Modeling Human Cardiac Thin Filament Structures.

Abstract

Striated muscle contraction is regulated in a calcium-dependent manner through dynamic motions of the tropomyosin/troponin polymer, a multicomponent complex wrapped around actin-containing thin filaments. Tropomyosin/troponin sterically blocks myosin-binding at low-calcium concentrations but moves to expose myosin-binding sites at high-calcium concentrations leading to force development. Understanding the key intermolecular interactions that define these dynamic motions will promote our understanding of mutation-induced contractile dysfunction that eventually leads to hypertrophic cardiomyopathy, dilated cardiomyopathy, and skeletal myopathies. Advancements in cryoelectron microscopy (cryoEM) have resulted in a partial elucidation of structures of the thin filament, revealing many atomic-level interactions between the component proteins and critical calcium-dependent conformational alterations.

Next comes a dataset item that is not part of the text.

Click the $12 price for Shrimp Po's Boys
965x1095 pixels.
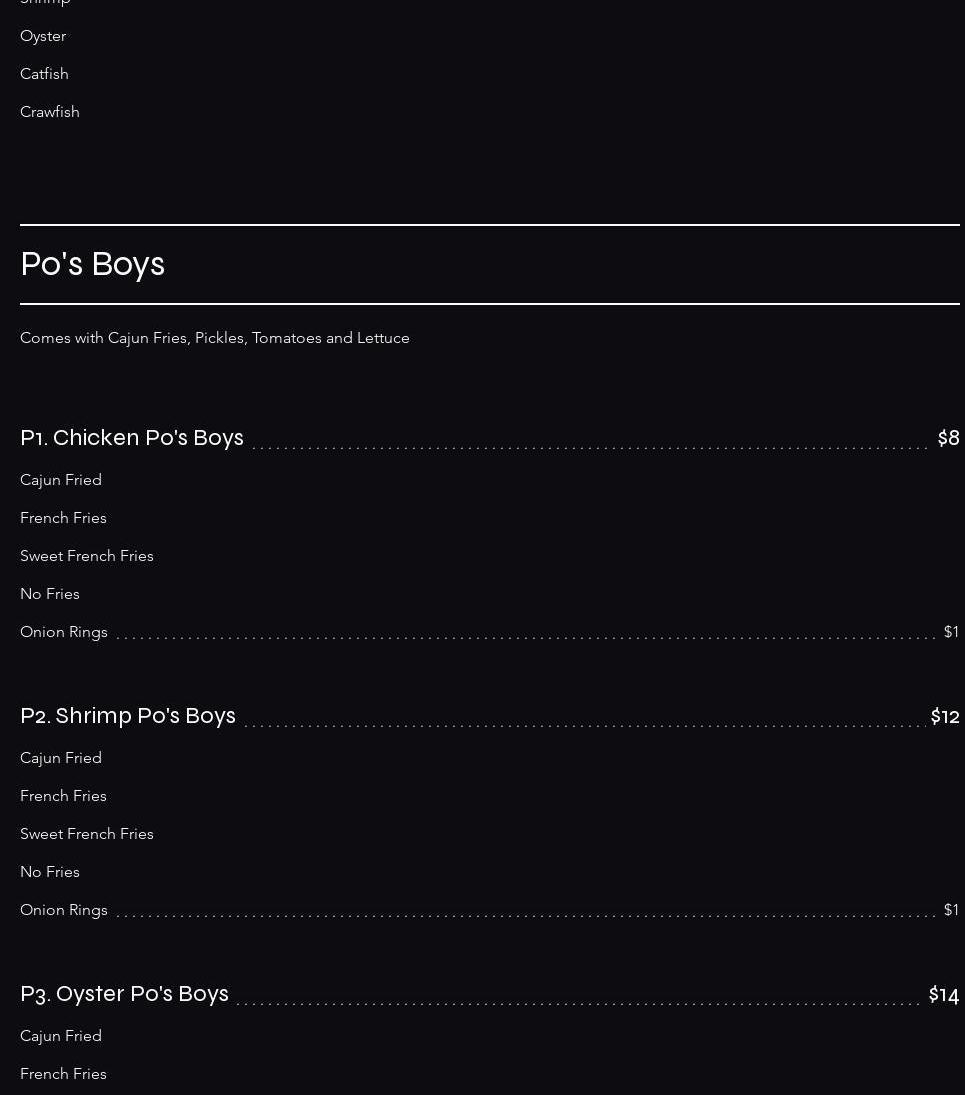click(945, 717)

However, building models at the resolutions achieved can be challenging since landmarks in the maps are often missing or ambiguous. Therefore, current computational analyses including de novo structure prediction, protein-protein docking, molecular dynamics flexible fitting, and molecular dynamics simulations are needed to ensure good quality models. We review here our efforts to model the troponin T domain spanning the head-to-tail overlap domain of tropomyosin, improving previous models. Next, we refined the published cryoEM modeled structures, which had mistakenly compressed alpha helices, with a model that has expected helical parameters while matching densities in the cryoEM volume. Lastly, we used this model to reinterpret the interactions between tropomyosin and troponin I showing key features that hold the tropomyosin cable in its low-calcium, sterically blocking position. These revised thin filament models show improved intermolecular interactions in the key low- and high-calcium regulatory states, providing novel insights into function.